In her research on the defense response of soybean plants to root-knot nematodes, Goggin is focusing on plant elicitor peptides (PEPs). These are native signaling molecules that initiate a defense response in plants damaged by nematodes or disease. Peptides are amino acid chains that are shorter than proteins, Goggin said. She works with PEPs that respond to nematodes or other soilborne root diseases. Goggin said the signaling process begins with propeptides — amino acid chains that are larger than peptides but are not biologically active.
“They serve as disease or pest alarms — much like burglar alarms installed in windows or doors,” she said. “When a disease damages the plant, they are broken. Part of the broken propeptide is a PEP that then becomes biologically active and elicits a defense response in the plant.”
Goggin said biologists refer to this as a damage-associated molecular pattern. Her goal is to increase the level of propeptides in the plants to boost the defense response.
“Research has shown that when the levels of propeptides increase, plants become more resistant to diseases,” she said.
Goggin, Rupe and Rojas are researching potential methods to achieve higher levels of peptides.

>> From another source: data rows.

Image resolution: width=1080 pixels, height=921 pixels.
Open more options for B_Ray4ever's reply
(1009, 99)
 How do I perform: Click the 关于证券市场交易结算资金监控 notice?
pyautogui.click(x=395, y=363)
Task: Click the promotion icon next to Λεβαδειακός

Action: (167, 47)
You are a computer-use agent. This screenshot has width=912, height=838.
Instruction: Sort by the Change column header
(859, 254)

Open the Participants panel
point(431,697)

“We could use genetic engineering to increase the levels of propeptides in soybeans and potentially other crop plants,” Goggin said.
Genetically modified organisms are controversial and restricted in many countries. As an alternative, Goggin is considering two potential methods of coating the seeds with a peptide layer. Seed coating may offer improved nematode and disease resistance during the critical early stages of plant growth, she said. One method under investigation is to artificially synthesize peptides for seed coatings. She also is researching multiple ways to reduce the relatively high cost of synthesizing propeptides.

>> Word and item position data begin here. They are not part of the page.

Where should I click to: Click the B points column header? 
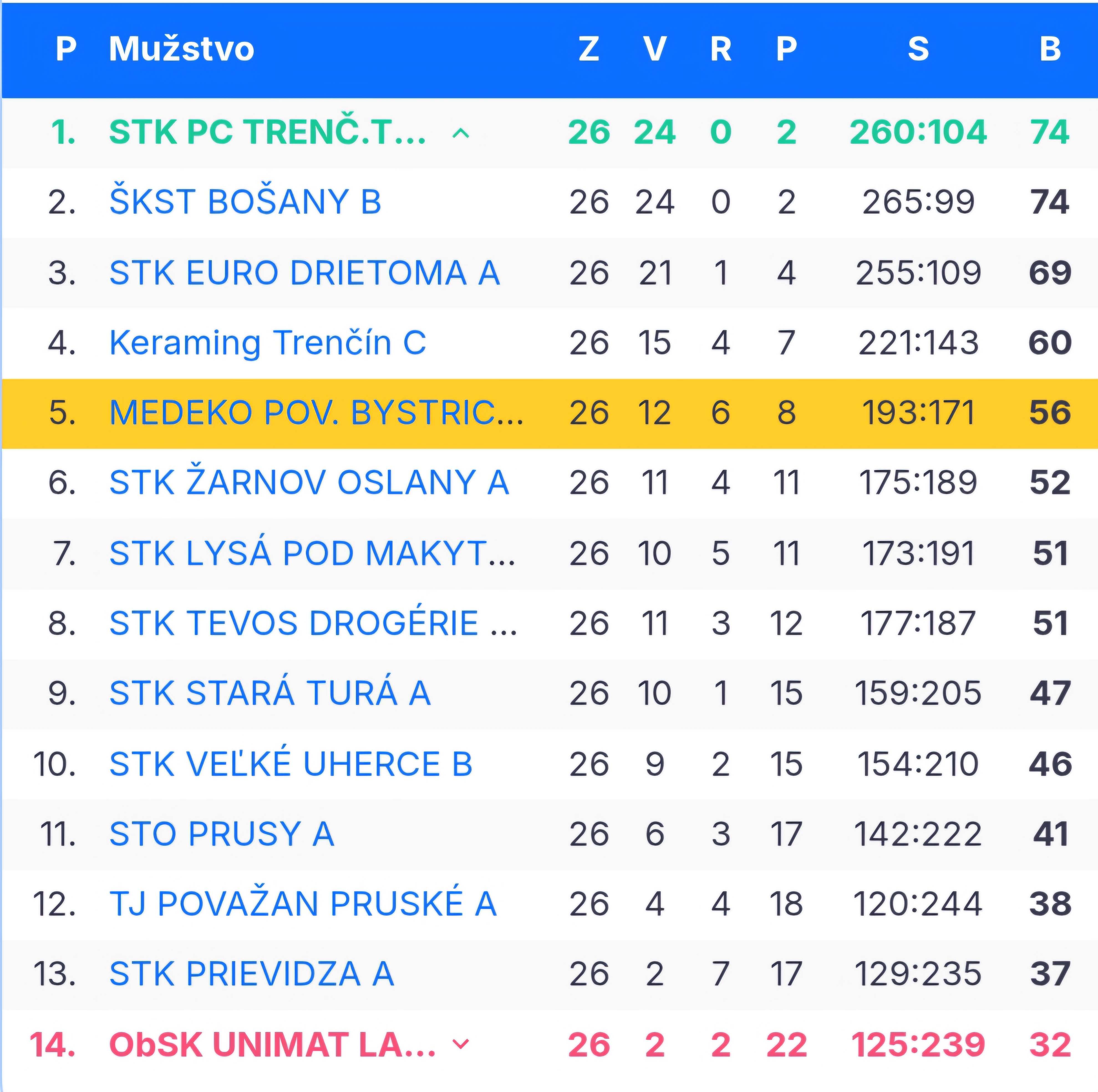tap(1050, 49)
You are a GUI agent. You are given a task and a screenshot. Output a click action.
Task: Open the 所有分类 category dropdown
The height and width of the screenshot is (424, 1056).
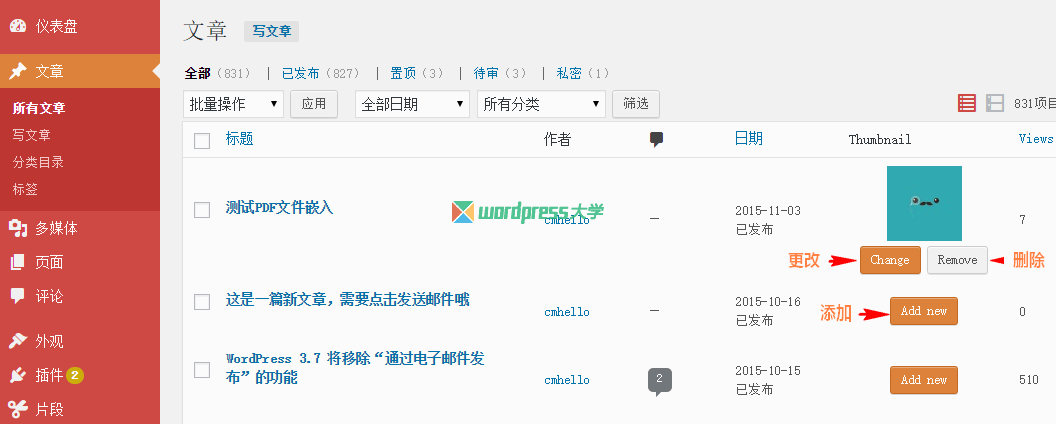(x=541, y=104)
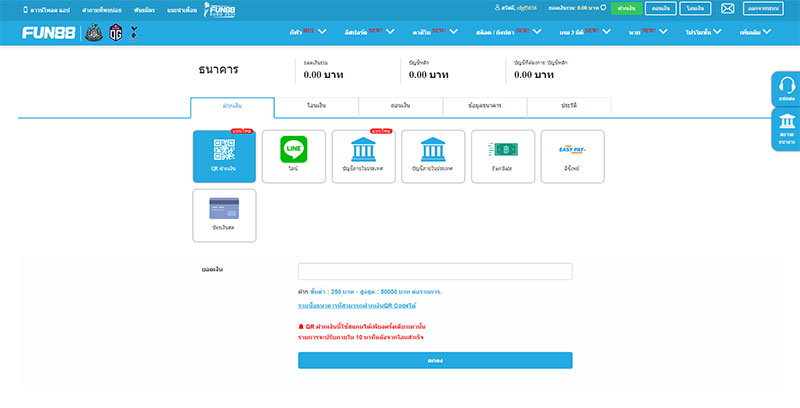
Task: Switch to the ข้อมูลธนาคาร bank info tab
Action: (484, 105)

“This offers a non-GMO alternative that can be used with any crop variety a grower prefers,” Goggin said.
Another method under investigation is to engineer beneficial rhizobacteria to synthesize the peptides and to apply the bacteria as a biocontrol seed. These root-associated bacteria form symbiotic relationships with many plants, including soybeans.
“The rhizobacteria offer a less costly way to produce than synthetic propeptides,” Goggin said. “They also can offer resistance to other soilborne diseases that affect crop seeds and seedlings.”

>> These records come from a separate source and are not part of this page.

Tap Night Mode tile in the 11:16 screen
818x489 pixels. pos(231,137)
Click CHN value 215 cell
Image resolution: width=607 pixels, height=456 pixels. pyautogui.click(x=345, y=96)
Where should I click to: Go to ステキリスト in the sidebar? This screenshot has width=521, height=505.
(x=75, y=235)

Two of Goggin’s out-of-state co-investigators — Cynthia Gleason at Washington State University and Lei Zhang at Purdue University — are working out a bacterial delivery system to use the rhizobacteria as a biological control agent. Goggin said her research team would test each approach’s effects on infection by nematodes and economically harmful pathogens.
“We will also more broadly assess the effects of these treatments on soil health or the balance between pathogenic and beneficial microbes in the soil,” she said.
They also will test the effects of each approach on plant growth, health, and yields, Goggin said.
“If PEPs prove useful for crop protection in soybean, our results could, in the future, be extended to many other crops because these signaling compounds are found in a wide range of plant species,” Goggin said. “This research seeks to enable biologically based pest management, which enhances our agricultural economy while also contributing to food safety and environmental protection.”